(Beginning of EXERCISE MATERIALS)
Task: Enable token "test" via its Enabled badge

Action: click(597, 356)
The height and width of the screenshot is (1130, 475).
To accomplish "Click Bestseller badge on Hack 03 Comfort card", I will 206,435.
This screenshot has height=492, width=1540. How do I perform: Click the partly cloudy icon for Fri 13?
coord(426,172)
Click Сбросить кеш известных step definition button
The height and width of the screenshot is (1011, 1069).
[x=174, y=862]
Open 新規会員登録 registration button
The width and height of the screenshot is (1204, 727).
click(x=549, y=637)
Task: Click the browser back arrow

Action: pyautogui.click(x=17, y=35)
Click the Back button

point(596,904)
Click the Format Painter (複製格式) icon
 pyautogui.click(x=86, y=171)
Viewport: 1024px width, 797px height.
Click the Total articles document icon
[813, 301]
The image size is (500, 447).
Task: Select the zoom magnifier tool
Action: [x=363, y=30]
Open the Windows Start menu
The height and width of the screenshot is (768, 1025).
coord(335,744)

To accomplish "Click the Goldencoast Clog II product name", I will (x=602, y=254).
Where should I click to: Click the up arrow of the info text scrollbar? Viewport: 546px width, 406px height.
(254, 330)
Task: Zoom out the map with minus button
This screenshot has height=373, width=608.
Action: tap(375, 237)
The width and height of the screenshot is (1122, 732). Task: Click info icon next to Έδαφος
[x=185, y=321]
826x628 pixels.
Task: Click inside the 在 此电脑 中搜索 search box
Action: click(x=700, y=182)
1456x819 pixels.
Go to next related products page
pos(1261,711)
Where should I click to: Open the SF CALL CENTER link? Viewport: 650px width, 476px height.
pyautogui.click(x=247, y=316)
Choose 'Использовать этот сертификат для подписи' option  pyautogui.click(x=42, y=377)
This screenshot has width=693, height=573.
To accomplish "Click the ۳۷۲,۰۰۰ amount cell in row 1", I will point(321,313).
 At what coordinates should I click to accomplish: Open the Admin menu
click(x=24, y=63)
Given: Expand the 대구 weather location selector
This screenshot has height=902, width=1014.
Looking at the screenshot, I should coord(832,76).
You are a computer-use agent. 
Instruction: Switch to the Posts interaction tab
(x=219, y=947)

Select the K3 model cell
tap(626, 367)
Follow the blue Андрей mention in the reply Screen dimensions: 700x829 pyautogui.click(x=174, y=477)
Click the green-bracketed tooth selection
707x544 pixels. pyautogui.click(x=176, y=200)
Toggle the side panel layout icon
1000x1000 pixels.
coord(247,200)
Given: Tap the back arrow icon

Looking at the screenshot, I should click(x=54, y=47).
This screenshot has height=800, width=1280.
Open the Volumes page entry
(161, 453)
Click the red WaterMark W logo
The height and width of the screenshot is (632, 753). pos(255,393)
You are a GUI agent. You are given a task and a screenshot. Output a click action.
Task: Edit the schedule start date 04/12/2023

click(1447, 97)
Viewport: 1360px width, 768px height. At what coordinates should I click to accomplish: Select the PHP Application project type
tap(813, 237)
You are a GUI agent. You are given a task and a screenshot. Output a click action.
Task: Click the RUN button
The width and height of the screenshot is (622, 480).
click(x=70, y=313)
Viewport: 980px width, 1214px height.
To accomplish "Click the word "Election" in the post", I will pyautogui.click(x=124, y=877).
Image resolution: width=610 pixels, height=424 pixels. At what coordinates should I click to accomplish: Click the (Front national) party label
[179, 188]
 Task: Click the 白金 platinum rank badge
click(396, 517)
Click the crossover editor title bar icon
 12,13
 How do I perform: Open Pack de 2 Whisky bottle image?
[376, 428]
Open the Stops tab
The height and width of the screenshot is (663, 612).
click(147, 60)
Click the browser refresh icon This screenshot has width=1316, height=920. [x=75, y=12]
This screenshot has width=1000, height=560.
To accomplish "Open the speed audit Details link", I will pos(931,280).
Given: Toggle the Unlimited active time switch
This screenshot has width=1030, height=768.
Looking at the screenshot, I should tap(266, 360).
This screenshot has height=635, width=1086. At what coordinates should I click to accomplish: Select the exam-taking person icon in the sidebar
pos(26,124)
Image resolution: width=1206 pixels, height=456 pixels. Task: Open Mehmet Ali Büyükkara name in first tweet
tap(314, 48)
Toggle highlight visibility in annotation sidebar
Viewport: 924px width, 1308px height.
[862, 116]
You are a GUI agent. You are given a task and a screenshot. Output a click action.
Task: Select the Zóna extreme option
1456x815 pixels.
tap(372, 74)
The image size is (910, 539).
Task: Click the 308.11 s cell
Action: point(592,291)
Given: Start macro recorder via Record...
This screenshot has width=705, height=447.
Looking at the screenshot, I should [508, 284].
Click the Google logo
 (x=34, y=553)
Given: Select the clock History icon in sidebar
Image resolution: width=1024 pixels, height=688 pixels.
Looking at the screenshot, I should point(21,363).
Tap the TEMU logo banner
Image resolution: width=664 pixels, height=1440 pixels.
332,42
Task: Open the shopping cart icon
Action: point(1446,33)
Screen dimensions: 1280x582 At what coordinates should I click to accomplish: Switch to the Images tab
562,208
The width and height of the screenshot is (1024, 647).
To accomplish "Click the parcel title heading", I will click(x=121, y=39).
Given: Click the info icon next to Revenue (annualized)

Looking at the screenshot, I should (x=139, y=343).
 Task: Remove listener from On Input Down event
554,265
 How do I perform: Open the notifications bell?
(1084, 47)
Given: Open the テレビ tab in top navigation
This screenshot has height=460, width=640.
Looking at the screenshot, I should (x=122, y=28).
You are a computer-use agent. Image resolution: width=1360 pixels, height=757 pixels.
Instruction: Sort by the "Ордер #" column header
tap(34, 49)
(End of EXERCISE MATERIALS)
(WORK TO BE COMPLETED):
Search the entries for the word "will" and copy every line that holds it.

(TASK ANSWER):
To accomplish "Click Bestseller badge on Hack 03 Comfort card", I will 206,435.
To accomplish "Click the Goldencoast Clog II product name", I will (x=602, y=254).
To accomplish "Click the ۳۷۲,۰۰۰ amount cell in row 1", I will point(321,313).
To accomplish "Click the word "Election" in the post", I will pyautogui.click(x=124, y=877).
To accomplish "Open the speed audit Details link", I will pos(931,280).
To accomplish "Click the parcel title heading", I will click(x=121, y=39).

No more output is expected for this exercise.